Consignes de l'exercice:
a – Renommez « Abraham » en « Ibrahim » dans le passage de l'extrait sur la cité du verset 126 qui commence aux mots « Cette possibilité est » et s'arrête après « parfaitement avec Jérusalem. ».
b – Selon l'extrait sur la cité du verset 126, avec quelle ville le passage en question s'accorde-t-il parfaitement ?

═════ Extrait du texte

Cette possibilité est renforcée par le verset 126 de la même sourate, où Abraham dit : « Mon Seigneur ! Fais de cette cité un asile sûr ; accorde à ses habitants des fruits comme nourriture, à ceux qui auront cru en Allâh et au Jour Dernier ». Il est invraisemblable que la « cité » mentionnée par Abraham fasse référence à La Mecque comme le veut la tradition islamique. Premièrement, La Mecque n’existait certainement pas à l’époque où Abraham est supposé avoir vécu12. Deuxièmement, ce dernier demande à Allâh d’accorder aux habitants de la cité « des fruits comme nourriture ». Or, comment pourrait-il s’agir de La Mecque alors que l’agriculture y est impossible ? En revanche, le passage en question s’accorde parfaitement avec Jérusalem.

══════════
═════ Données affichées

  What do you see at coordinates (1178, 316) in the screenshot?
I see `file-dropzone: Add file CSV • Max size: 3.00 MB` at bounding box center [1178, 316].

══════════

Liste des réponses:
a –
Cette possibilité est renforcée par le verset 126 de la même sourate, où Ibrahim dit : « Mon Seigneur ! Fais de cette cité un asile sûr ; accorde à ses habitants des fruits comme nourriture, à ceux qui auront cru en Allâh et au Jour Dernier ». Il est invraisemblable que la « cité » mentionnée par Ibrahim fasse référence à La Mecque comme le veut la tradition islamique. Premièrement, La Mecque n’existait certainement pas à l’époque où Ibrahim est supposé avoir vécu12. Deuxièmement, ce dernier demande à Allâh d’accorder aux habitants de la cité « des fruits comme nourriture ». Or, comment pourrait-il s’agir de La Mecque alors que l’agriculture y est impossible ? En revanche, le passage en question s’accorde parfaitement avec Jérusalem.

b – Avec Jérusalem.